06/05/2021 13:38 | Begoña Cisneros

“Las administraciones no pueden estar toda la vida supliendo la falta de adaptación de ciertas familias al mundo civilizado, porque para eso no estamos”. De esta forma tan contundente se ha referido la directora general de Vivienda, Arquitectura y Urbanismo de la Junta de Castilla y León, María Pardo, ante la pregunta sobre posibles actuaciones en el edificio del Orfeón Arandino.

Y es que si se anunció en su día un Plan de eficiencia energética hace un tiempo, el resultado no ha sido el que se quería. “Se hizo una inversión para mejorar el cableado y el problema es que cada vez que hacemos una inversión los inquilinos, que debieran tener un comportamiento más cívico, arrancan todo lo que ponemos”, manifiesta, señalando que así  “es un poco difícil legar a hacer inversiones que inmediatamente se tiran a la basura”.
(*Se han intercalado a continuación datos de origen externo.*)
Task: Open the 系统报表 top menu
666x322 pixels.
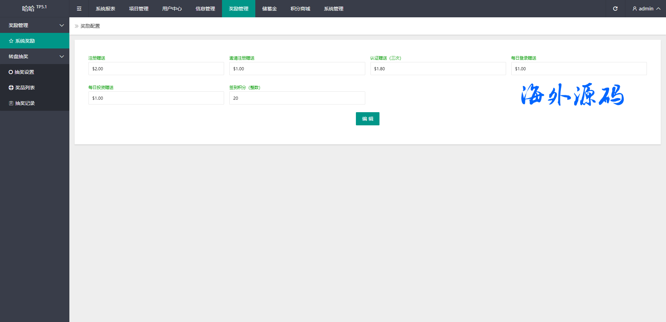Action: click(105, 9)
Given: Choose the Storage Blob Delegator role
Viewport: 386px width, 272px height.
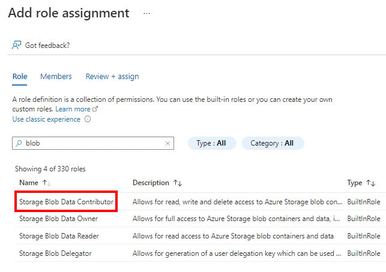Looking at the screenshot, I should tap(55, 253).
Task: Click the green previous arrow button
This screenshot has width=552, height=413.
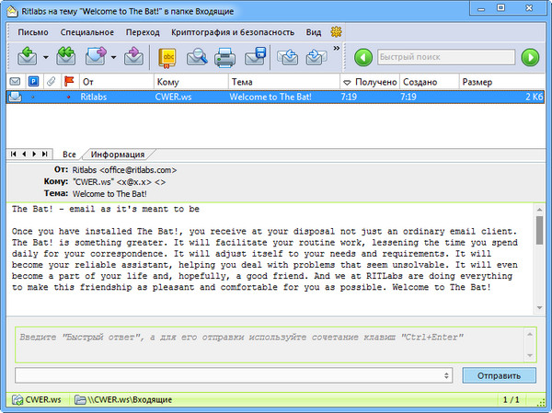Action: tap(362, 57)
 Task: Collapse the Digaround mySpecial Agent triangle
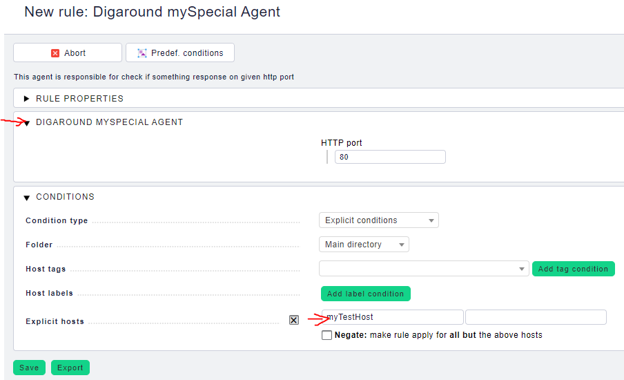(27, 123)
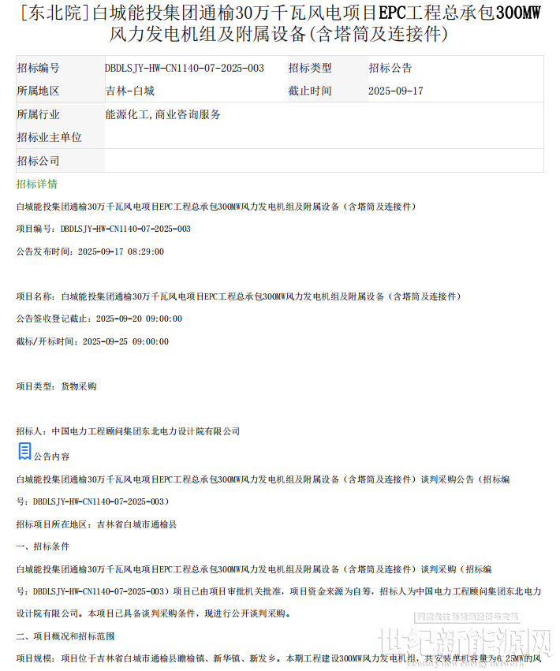Click the 招标公告 value in the table

pyautogui.click(x=390, y=69)
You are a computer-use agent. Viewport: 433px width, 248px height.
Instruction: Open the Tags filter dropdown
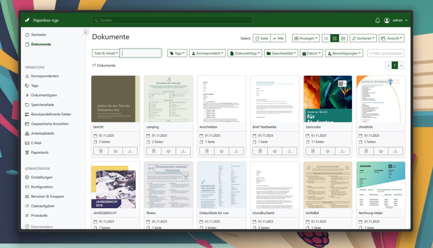click(x=177, y=53)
Por ello la Junta no rechaza mejorar la eficiencia energética en el Orfeón Arandino en un futuro,  pero lanzan una premisa: “necesitamos que los habitantes de ese inmueble tengan un comportamiento más civilizado”.
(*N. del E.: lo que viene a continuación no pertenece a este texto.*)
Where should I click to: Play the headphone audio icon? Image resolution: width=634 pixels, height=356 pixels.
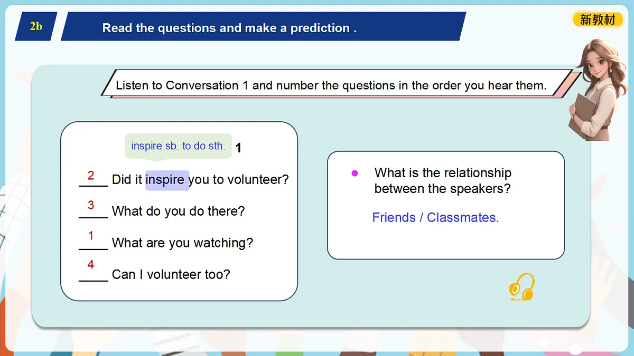521,287
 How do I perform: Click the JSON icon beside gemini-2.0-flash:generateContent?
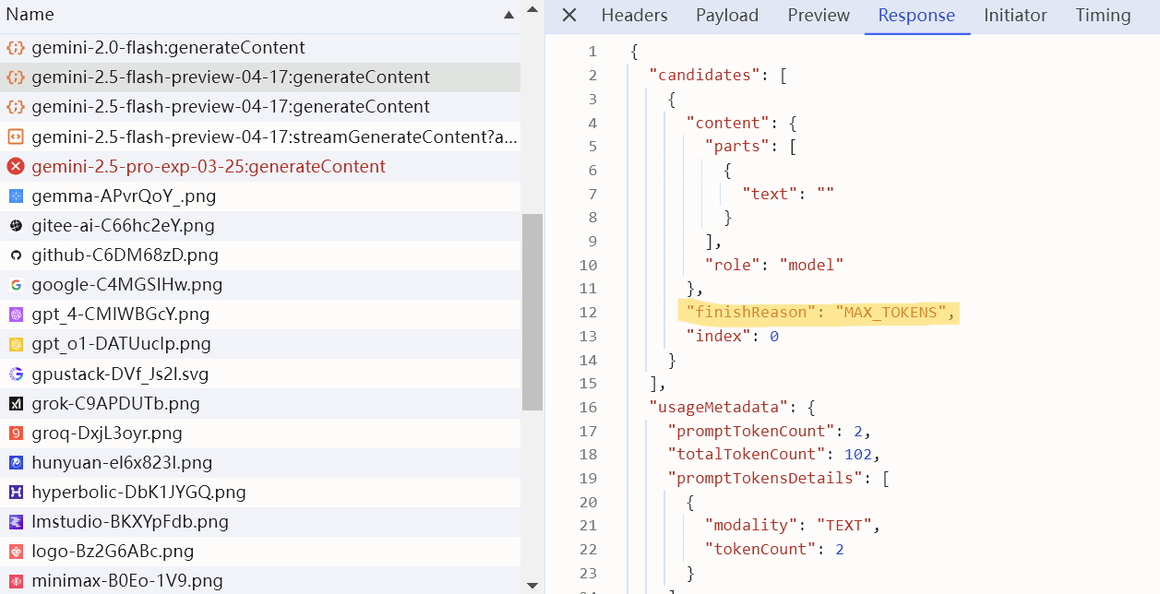(16, 48)
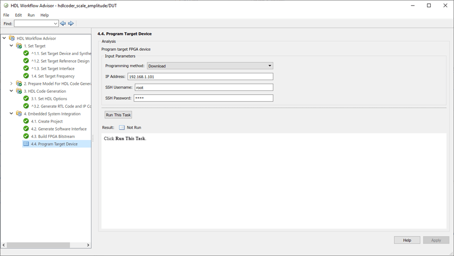Click the back arrow next to Find
The height and width of the screenshot is (256, 454).
63,23
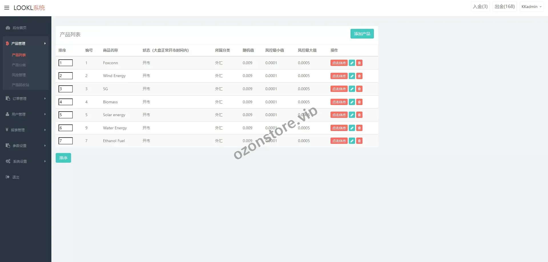Viewport: 548px width, 262px height.
Task: Edit the Solar energy product
Action: [x=352, y=115]
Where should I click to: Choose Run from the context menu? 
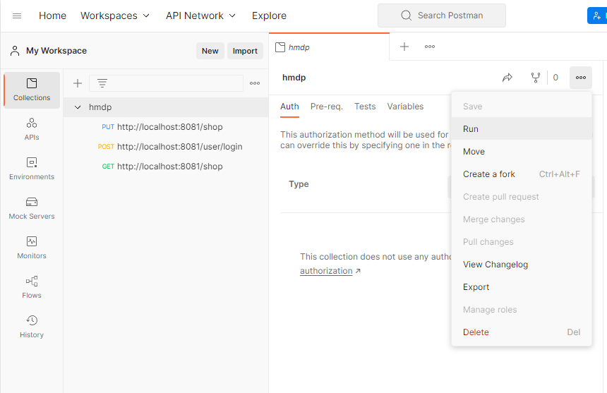point(471,129)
Para Pardo, es evidente que “no podemos quitar esa inversión a otros ciudadanos que también lo necesitan” y opina que sería necesario tomar otras medidas para mejorar la situación. “Hay ciudadanos que se comportan debidamente que no tienen porqué pagar la consecuencia de los que no lo hacen. Pero en el Orfeón parece que la inmensa mayoría no tiene ese comportamiento”, señala, añadiendo no obstante que “a esas familias no se las puede dejar abandonadas”.

 

 

Incide la directora de la Vivienda que para invertir en el Orfeón Arandino se necesita antes  “un cambio de tendencia por parte de los inquilinos”. Y lo deja  más claro aún señalando que “con la cantidad de parque público que hay prefiero invertir allí donde los ciudadanos tengan un comportamiento altamente civilizado y la inversión al final no se tire por la ventana”. “A mí no me gusta malgastar el dinero en mi casa, pues tampoco  me gusta malgastar el dinero público”, continúa, asegurando que en este inmueble arandino se está dando una situación “no deseable que nos desborda por completo”.
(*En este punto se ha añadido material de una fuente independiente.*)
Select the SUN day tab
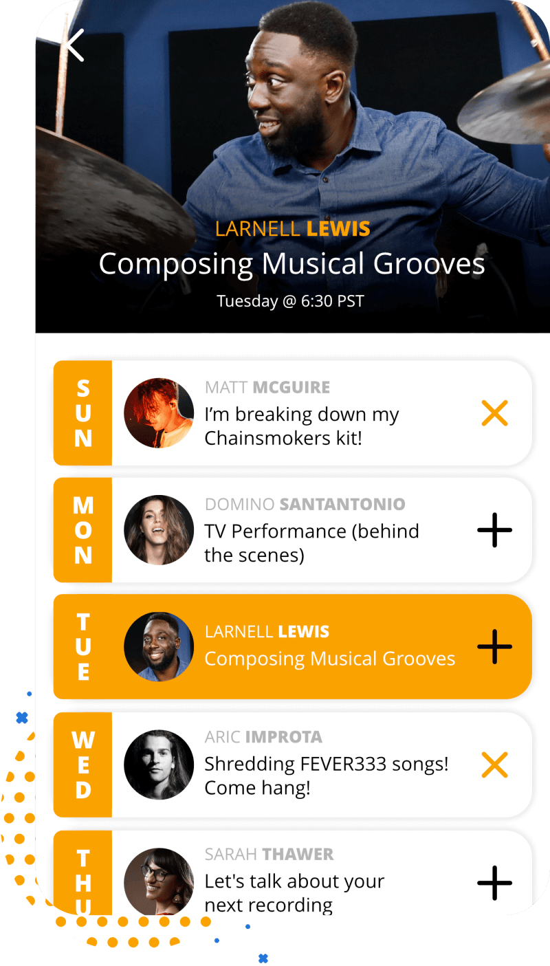Screen dimensions: 550x966 point(83,413)
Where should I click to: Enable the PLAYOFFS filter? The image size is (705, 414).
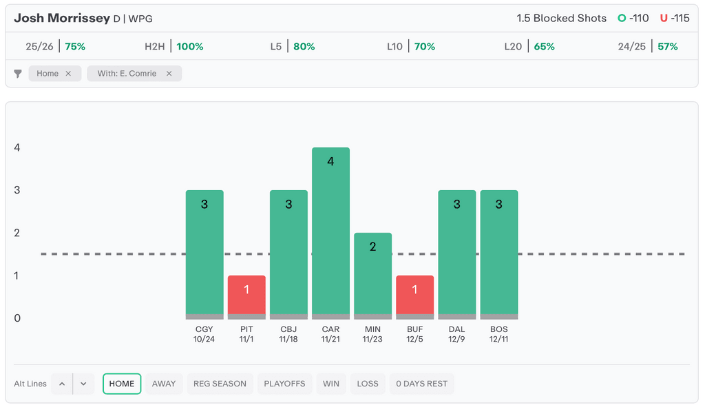(284, 384)
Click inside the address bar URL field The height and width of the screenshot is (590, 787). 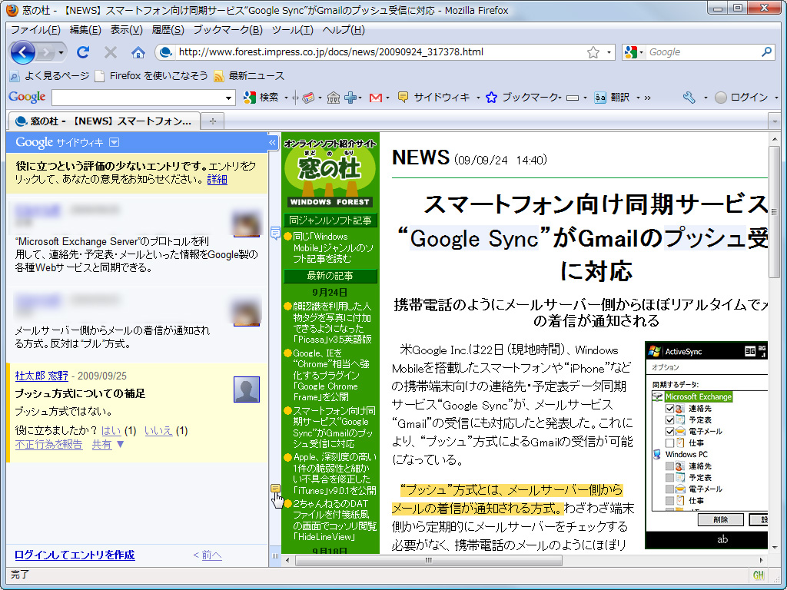[x=346, y=53]
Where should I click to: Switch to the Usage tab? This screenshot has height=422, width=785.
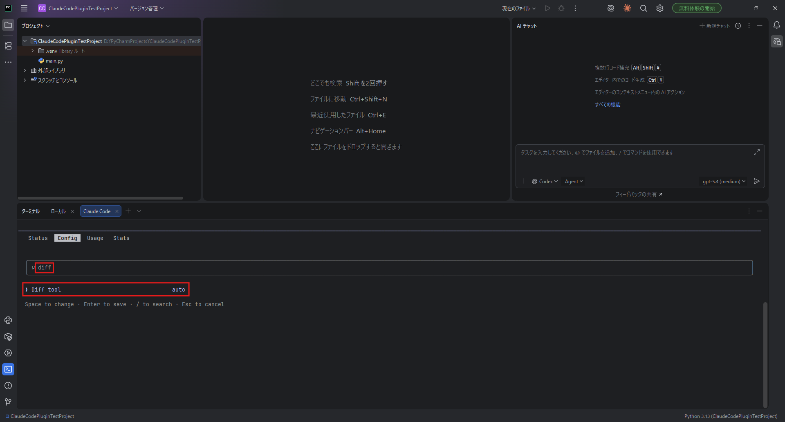point(95,238)

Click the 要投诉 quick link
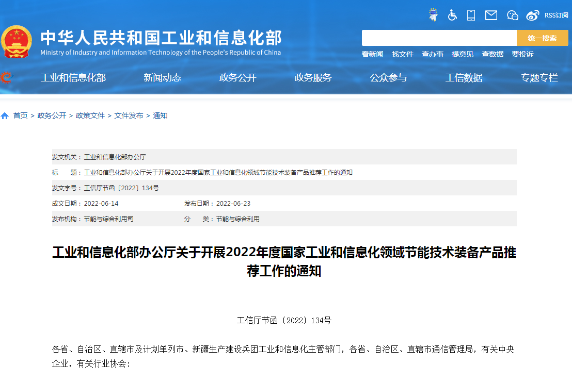coord(522,54)
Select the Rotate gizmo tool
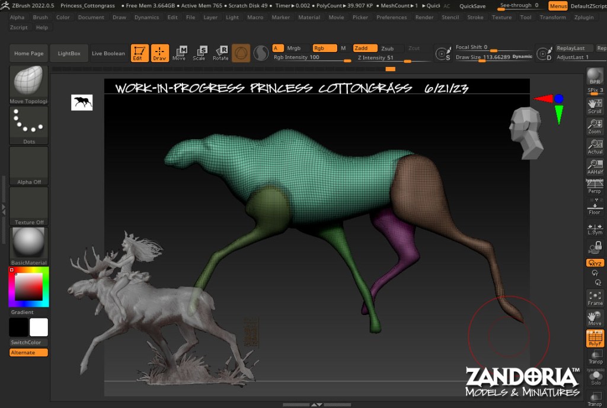This screenshot has height=408, width=607. 221,53
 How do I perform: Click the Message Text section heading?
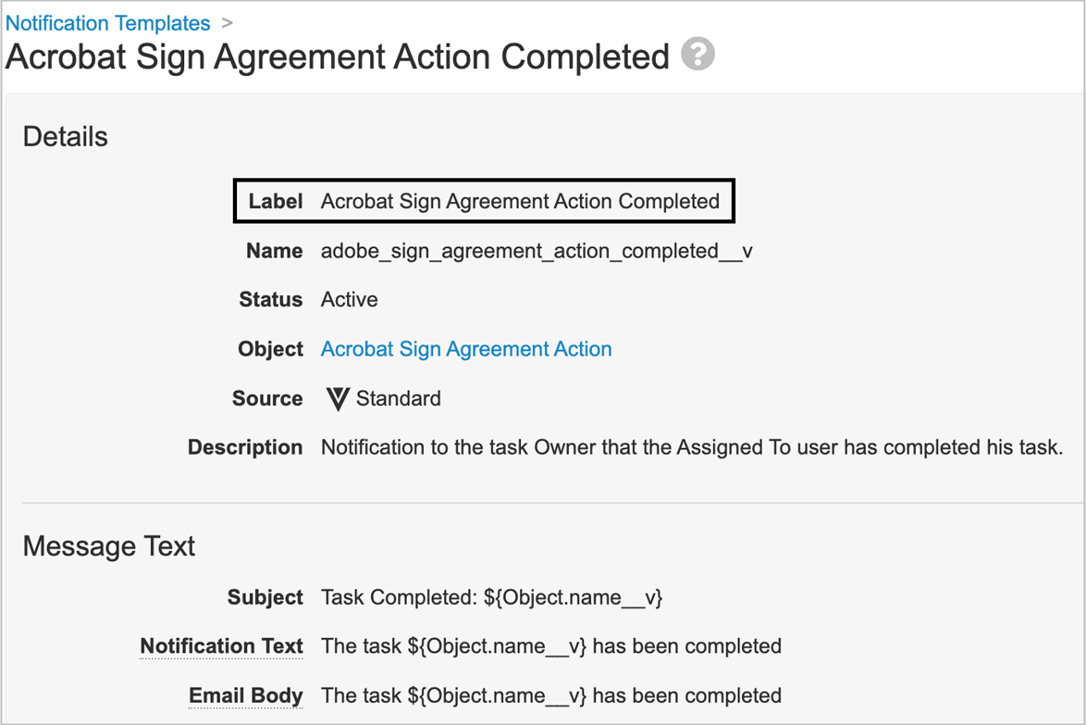(x=109, y=546)
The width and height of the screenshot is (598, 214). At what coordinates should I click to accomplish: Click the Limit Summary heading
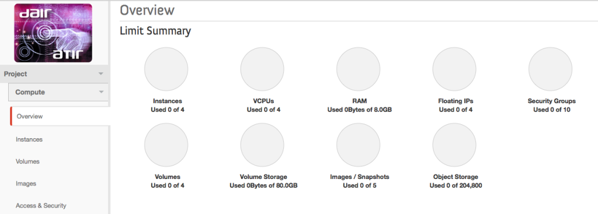click(x=155, y=31)
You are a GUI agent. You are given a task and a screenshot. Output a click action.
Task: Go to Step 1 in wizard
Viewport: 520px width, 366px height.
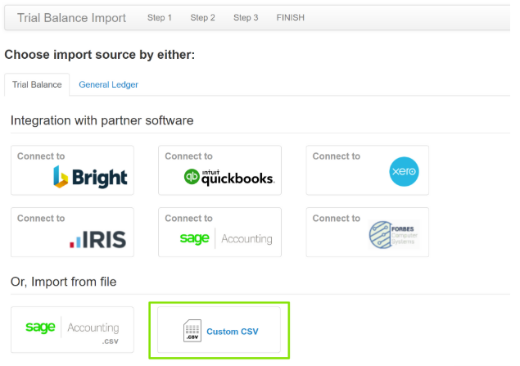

Apunta Pardo que hay casos de viviendas que son utilizados para usos distintos al residencial. Y si la Ley permitiría una actuación para sancionar a las familias que no cumplen “ y en algunos casos hasta desahuciarlas”, lo cierto es que de momento “igual es mejor no actuar, porque si lo hacemos conforme a lo que permite la norma jurídica sé que voy a perjudicar a esas familias, y mucho. Y no se trata de eso”.